▶ Exercise requirements:
In this exercise, return only the lines that run from the line with "Pin the error list panel" to the end of the entries below, both included. Pictures are not copied.

┄┄┄┄┄┄┄┄┄┄┄┄┄┄┄┄┄┄┄┄

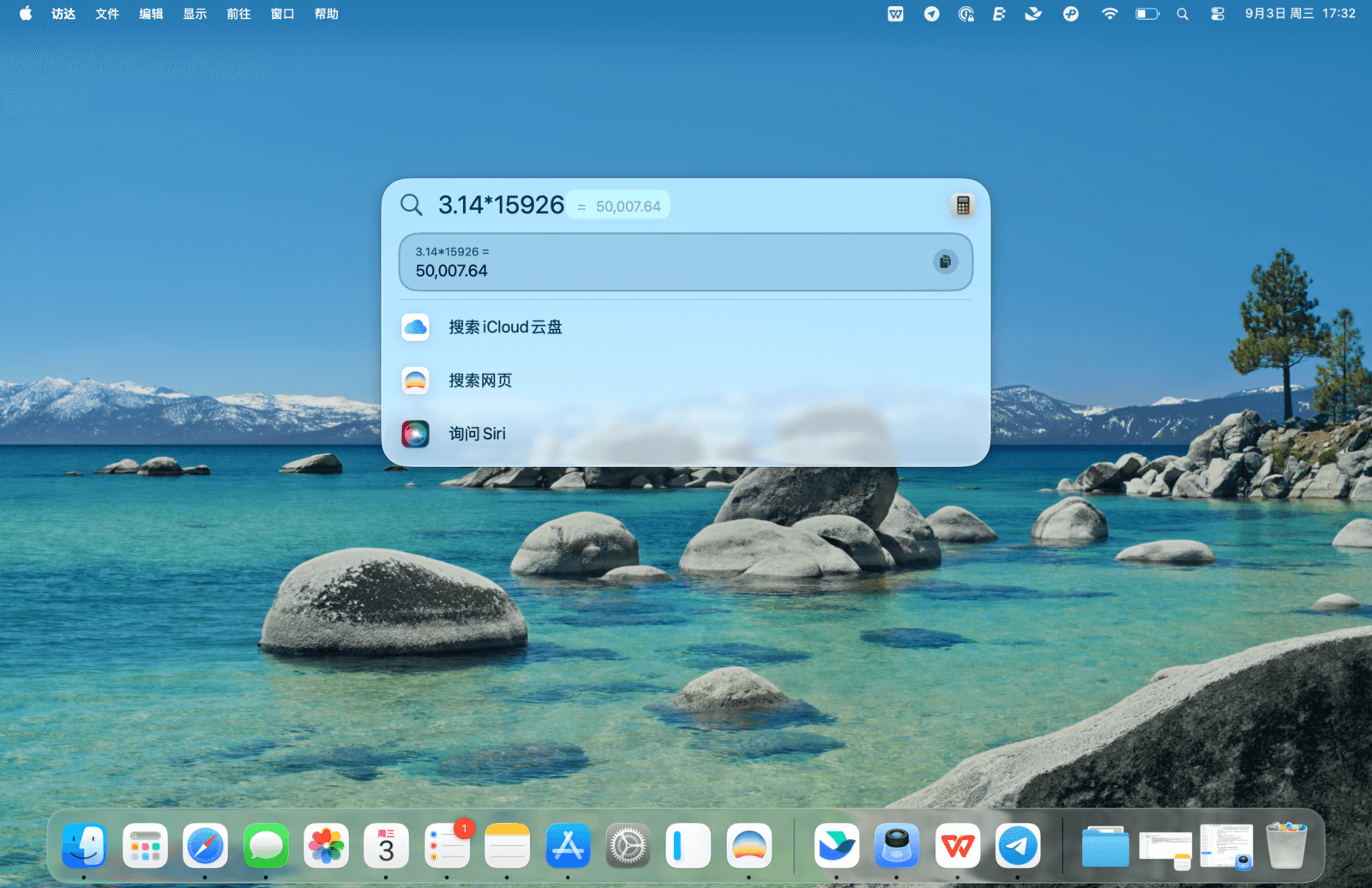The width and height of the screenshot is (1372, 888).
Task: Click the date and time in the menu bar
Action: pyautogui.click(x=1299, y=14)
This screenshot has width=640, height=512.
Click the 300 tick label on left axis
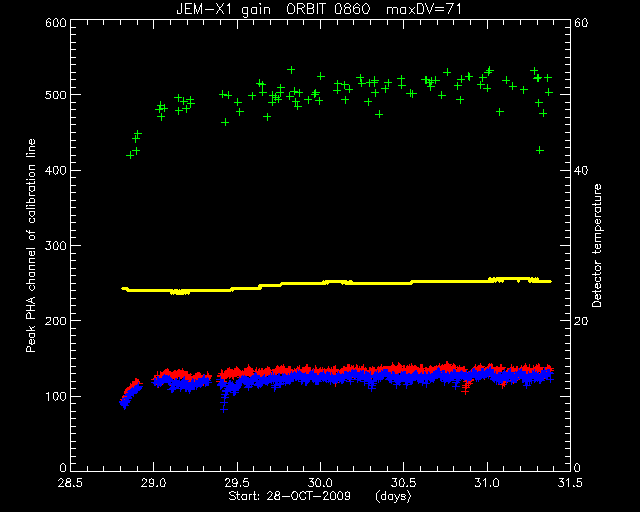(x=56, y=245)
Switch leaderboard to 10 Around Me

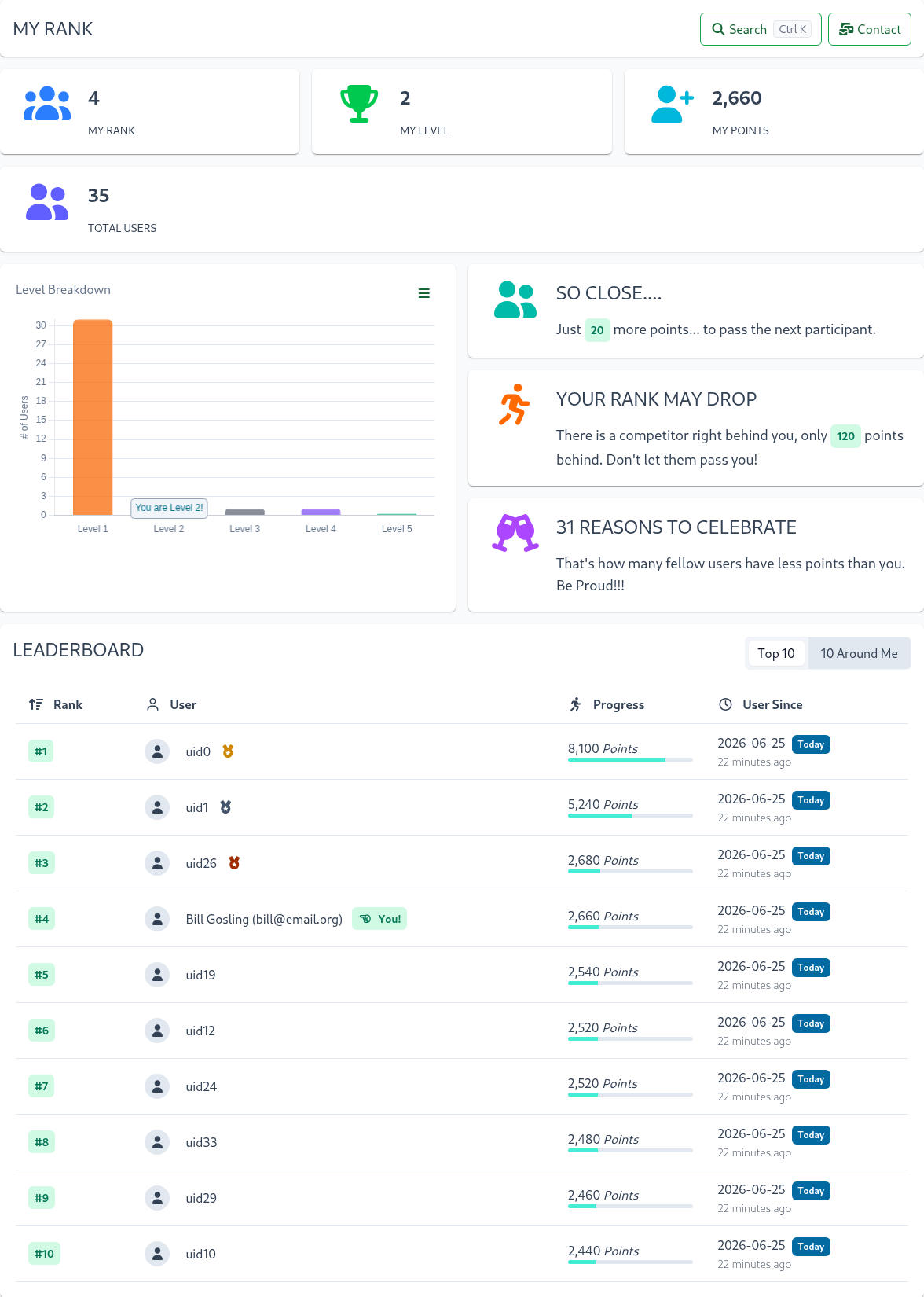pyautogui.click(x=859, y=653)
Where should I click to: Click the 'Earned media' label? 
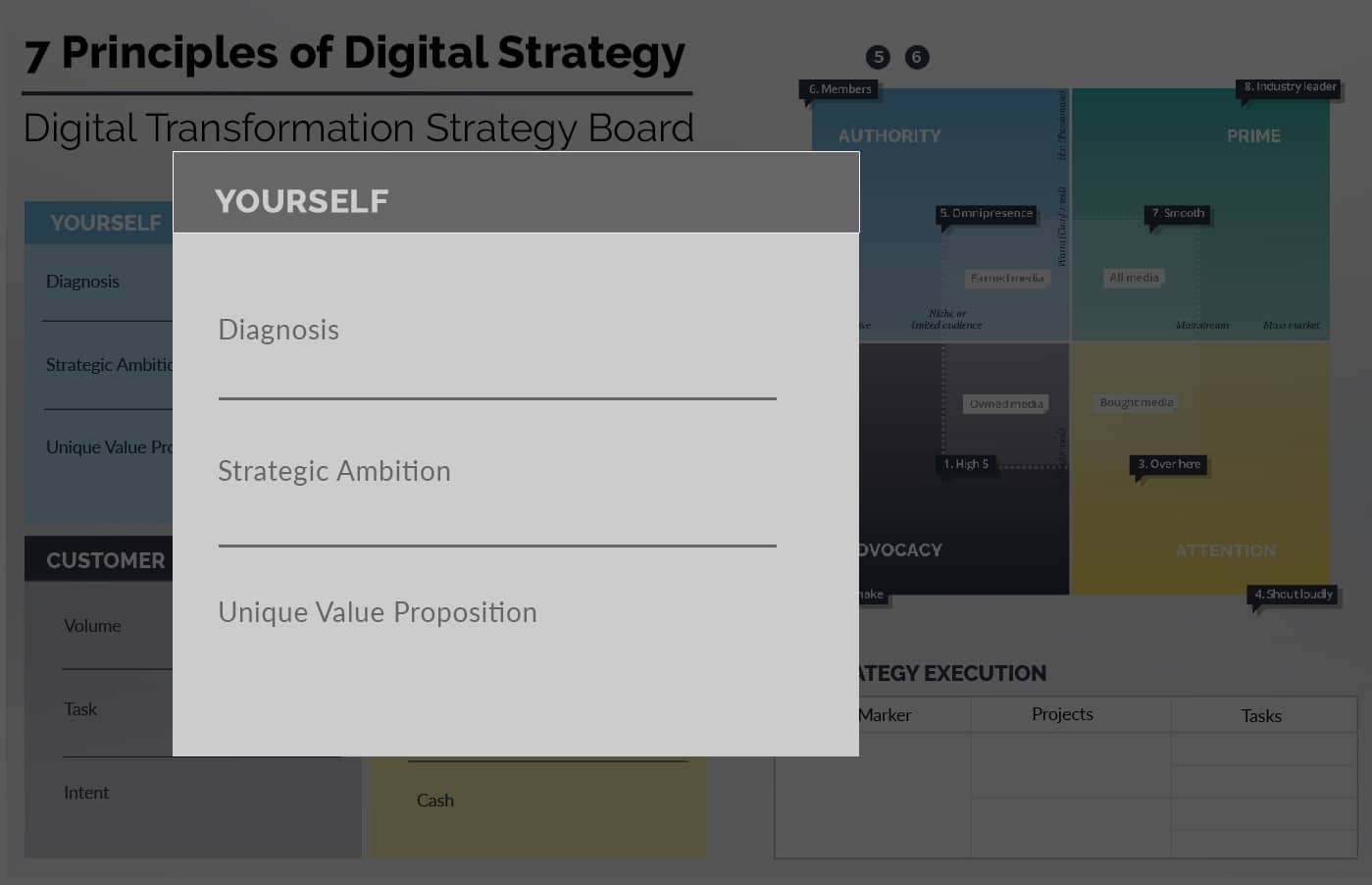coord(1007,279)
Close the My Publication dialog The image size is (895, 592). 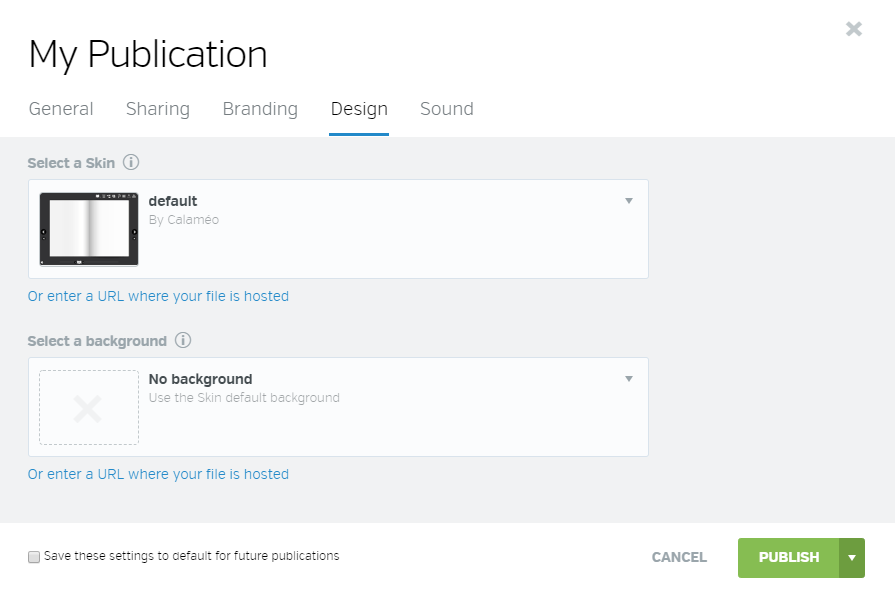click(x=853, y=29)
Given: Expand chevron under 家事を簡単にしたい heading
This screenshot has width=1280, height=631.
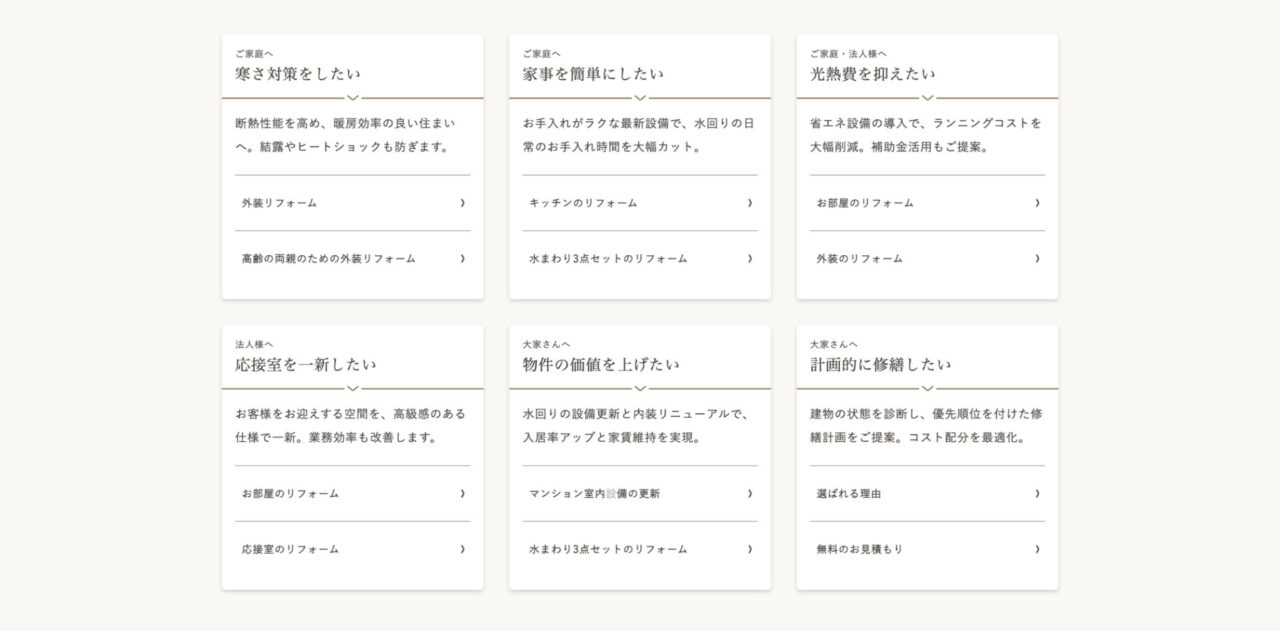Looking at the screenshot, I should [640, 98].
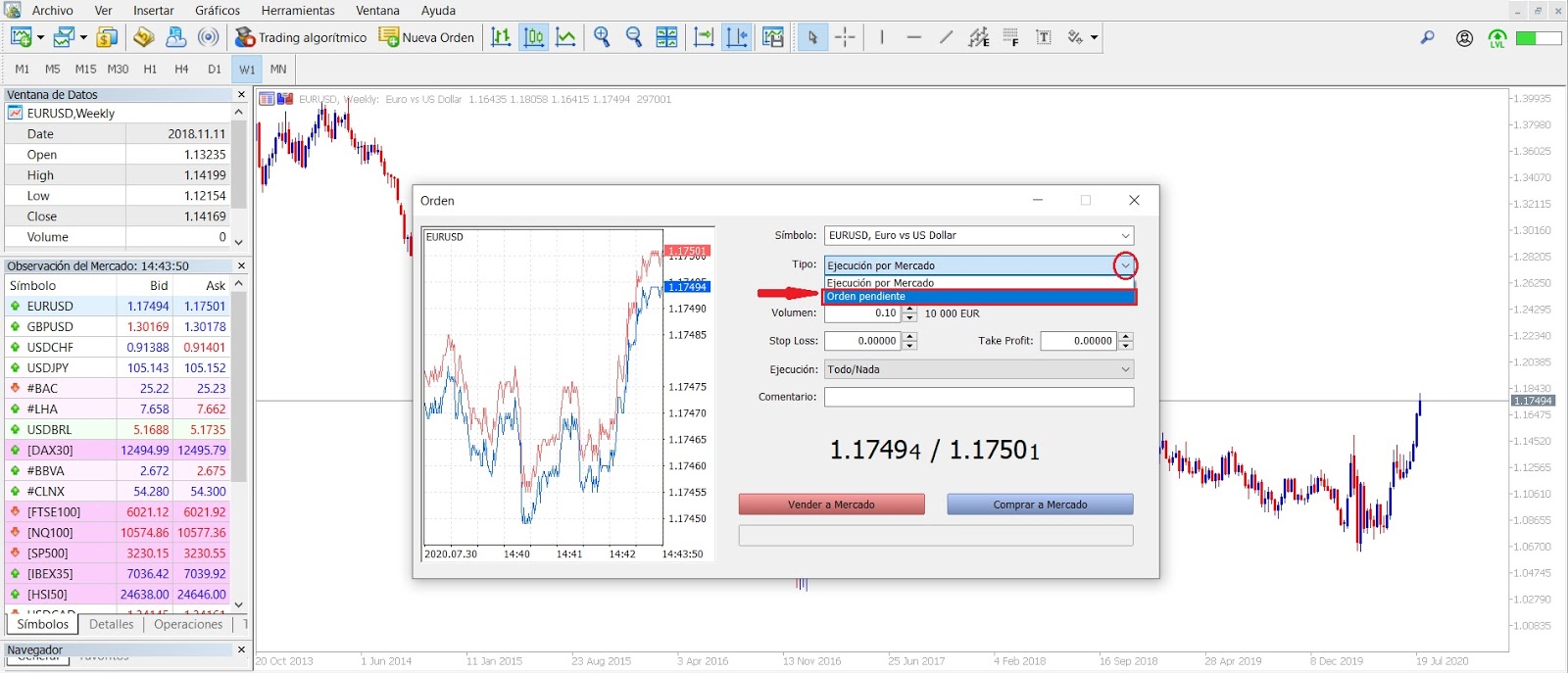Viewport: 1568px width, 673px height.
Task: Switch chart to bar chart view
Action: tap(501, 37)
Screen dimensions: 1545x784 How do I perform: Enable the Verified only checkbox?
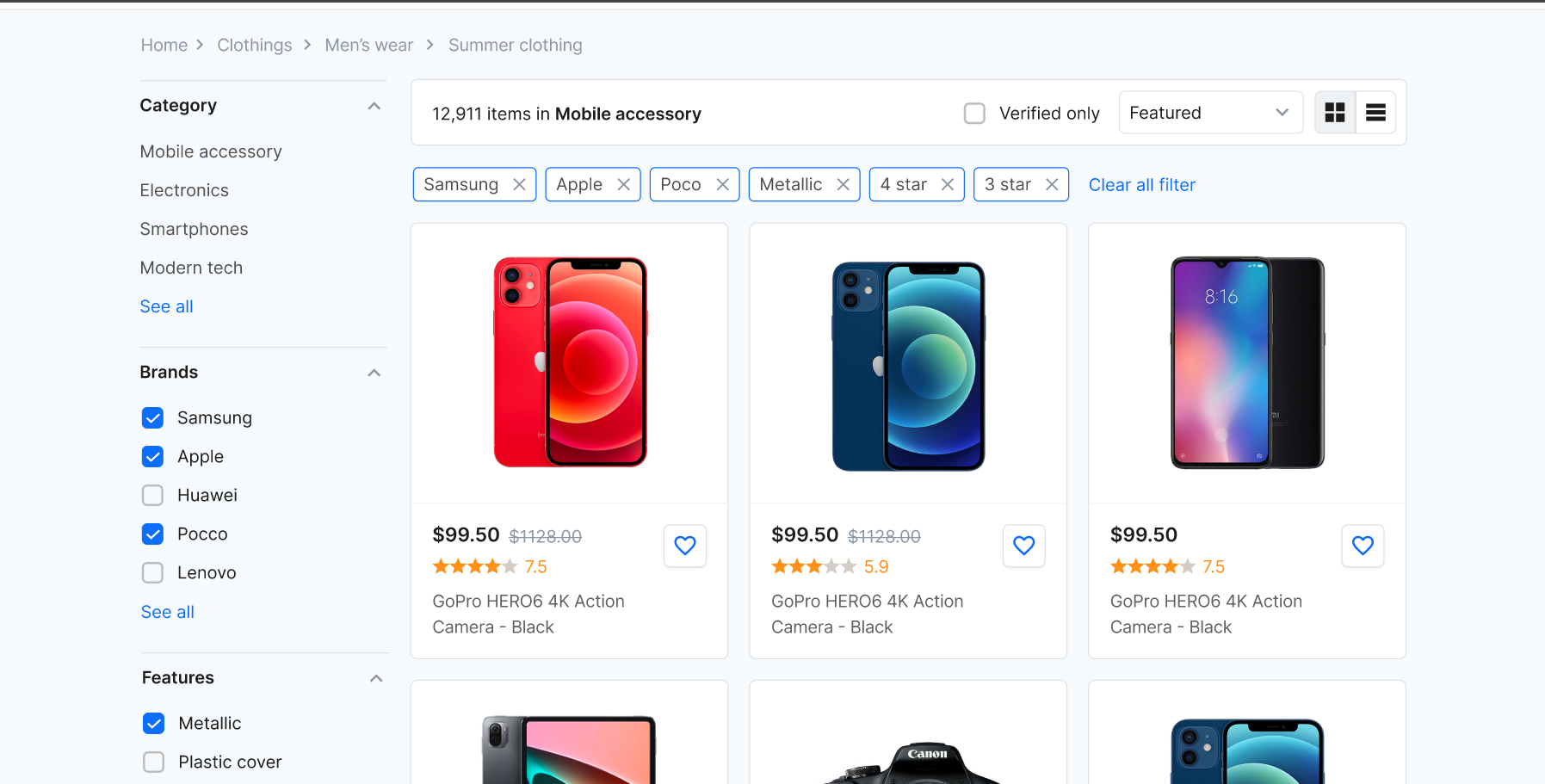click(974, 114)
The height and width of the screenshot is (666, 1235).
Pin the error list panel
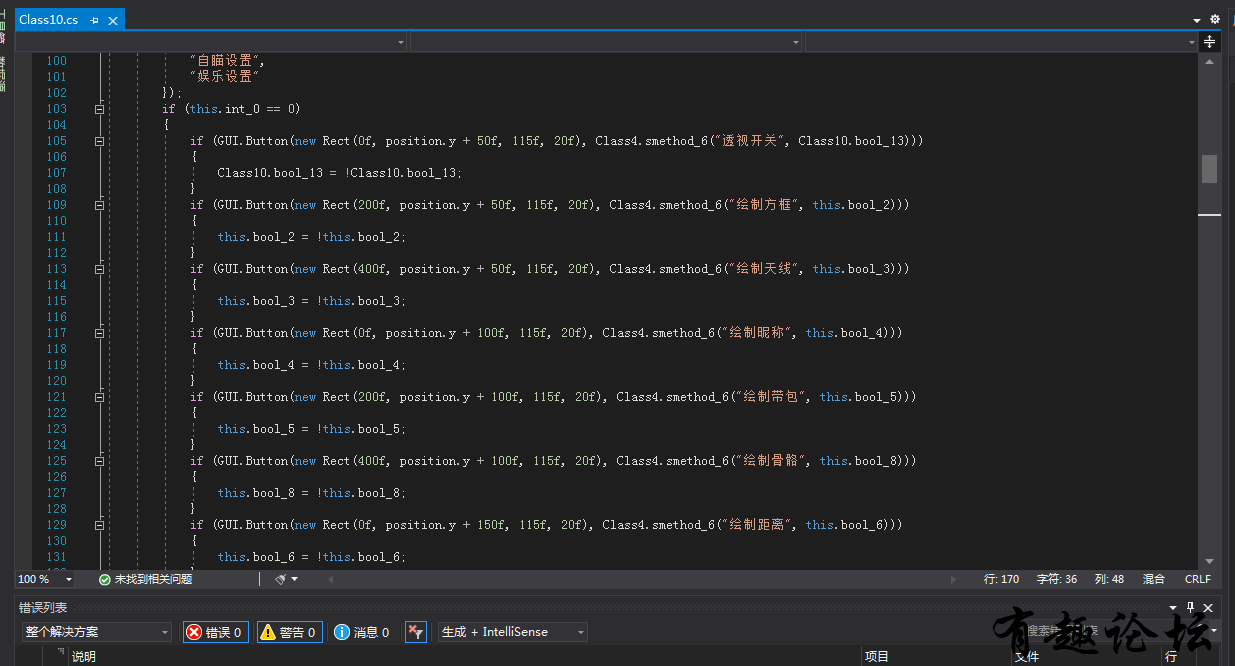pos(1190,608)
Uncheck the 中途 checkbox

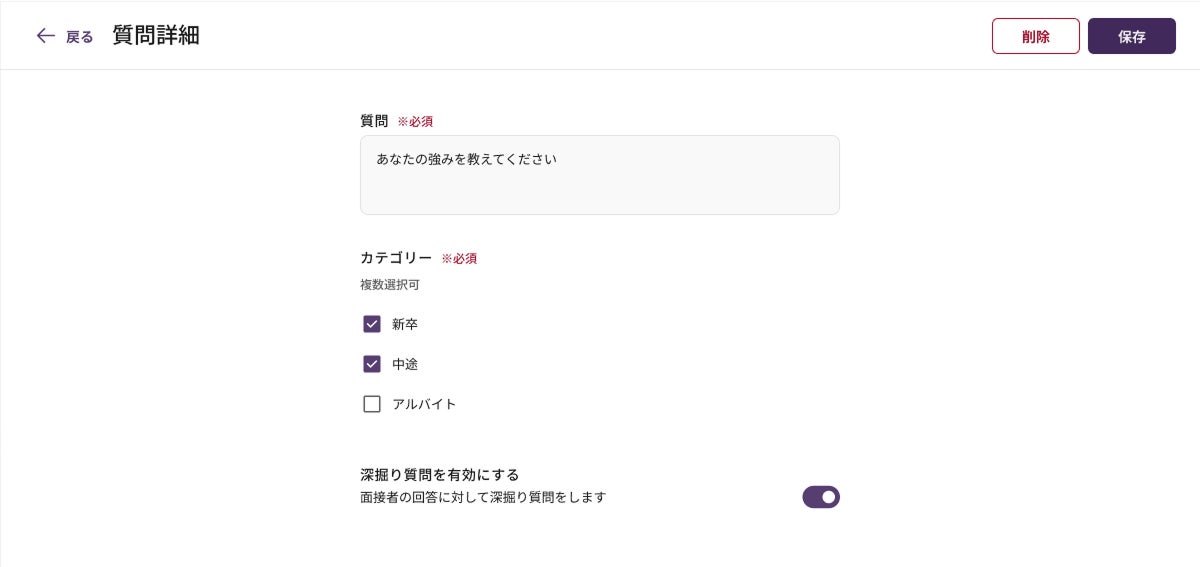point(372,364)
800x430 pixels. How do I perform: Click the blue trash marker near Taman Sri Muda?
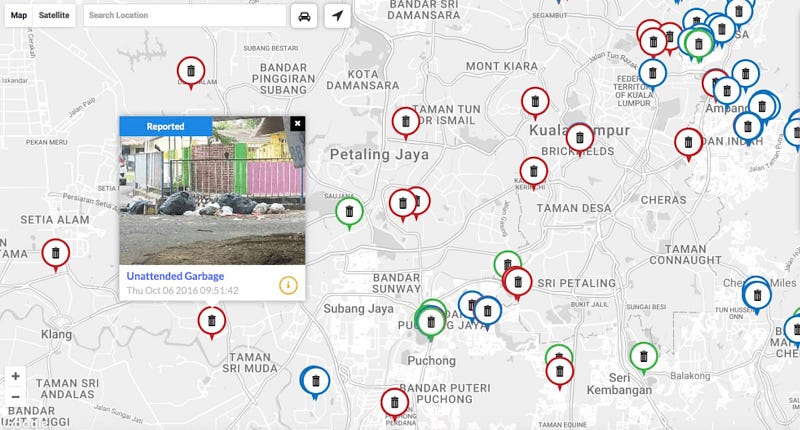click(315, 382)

┄┄┄┄┄┄┄┄┄┄┄┄┄┄┄┄┄┄┄┄

▶ Response below:
Pin the error list panel
pos(1190,608)
Uncheck the 中途 checkbox

point(372,364)
800x430 pixels. How do I perform: Click the blue trash marker near Taman Sri Muda?
click(315, 382)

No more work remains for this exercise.